Compute how many lines in the entries below contain "sidebar", and output nothing but the number.

▶ [Task inputs]:
####################

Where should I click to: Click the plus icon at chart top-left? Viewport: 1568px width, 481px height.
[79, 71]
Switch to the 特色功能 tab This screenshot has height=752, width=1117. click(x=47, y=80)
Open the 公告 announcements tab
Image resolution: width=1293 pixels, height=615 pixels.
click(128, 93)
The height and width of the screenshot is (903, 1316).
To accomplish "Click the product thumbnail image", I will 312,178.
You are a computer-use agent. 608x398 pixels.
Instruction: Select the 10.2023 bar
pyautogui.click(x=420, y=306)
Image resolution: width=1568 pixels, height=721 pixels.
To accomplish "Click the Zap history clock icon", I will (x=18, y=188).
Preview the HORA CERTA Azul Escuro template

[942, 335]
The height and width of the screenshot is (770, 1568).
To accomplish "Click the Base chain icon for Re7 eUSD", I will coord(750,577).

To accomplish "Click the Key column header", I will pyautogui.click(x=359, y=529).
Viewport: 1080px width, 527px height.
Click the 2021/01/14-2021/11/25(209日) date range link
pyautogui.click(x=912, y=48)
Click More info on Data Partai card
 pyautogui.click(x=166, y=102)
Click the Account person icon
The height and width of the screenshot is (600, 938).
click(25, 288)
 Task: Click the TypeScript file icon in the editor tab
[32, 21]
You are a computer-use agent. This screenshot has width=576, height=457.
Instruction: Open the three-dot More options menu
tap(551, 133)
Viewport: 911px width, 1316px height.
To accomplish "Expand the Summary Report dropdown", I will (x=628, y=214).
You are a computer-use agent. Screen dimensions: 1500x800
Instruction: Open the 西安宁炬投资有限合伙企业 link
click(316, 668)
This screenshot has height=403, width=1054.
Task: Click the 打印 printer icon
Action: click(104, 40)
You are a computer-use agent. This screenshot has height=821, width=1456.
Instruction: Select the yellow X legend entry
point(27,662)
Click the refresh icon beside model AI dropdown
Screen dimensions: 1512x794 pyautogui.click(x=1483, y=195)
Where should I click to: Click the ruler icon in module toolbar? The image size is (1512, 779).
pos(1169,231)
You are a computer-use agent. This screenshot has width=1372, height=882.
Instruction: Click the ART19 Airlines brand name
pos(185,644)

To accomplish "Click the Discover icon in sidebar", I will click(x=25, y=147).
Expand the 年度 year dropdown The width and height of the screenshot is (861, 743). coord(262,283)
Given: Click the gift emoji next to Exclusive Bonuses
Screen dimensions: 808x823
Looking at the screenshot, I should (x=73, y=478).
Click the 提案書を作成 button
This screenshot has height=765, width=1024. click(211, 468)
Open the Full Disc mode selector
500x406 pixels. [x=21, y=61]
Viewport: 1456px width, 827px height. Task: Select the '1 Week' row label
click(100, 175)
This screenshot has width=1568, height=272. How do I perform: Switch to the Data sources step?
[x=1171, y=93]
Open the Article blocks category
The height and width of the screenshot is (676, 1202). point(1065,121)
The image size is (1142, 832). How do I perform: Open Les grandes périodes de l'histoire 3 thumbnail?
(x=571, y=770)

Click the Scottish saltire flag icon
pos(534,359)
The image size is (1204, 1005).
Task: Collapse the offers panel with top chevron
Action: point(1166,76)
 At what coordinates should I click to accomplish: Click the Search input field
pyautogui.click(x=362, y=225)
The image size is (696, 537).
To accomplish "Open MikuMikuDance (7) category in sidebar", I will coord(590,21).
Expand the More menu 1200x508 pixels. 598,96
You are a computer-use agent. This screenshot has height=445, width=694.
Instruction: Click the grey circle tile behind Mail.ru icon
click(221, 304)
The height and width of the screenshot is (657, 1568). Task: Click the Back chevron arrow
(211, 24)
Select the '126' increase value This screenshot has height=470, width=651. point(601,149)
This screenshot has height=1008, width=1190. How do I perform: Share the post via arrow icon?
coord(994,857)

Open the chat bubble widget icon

####################

▶ [Written answer]:
2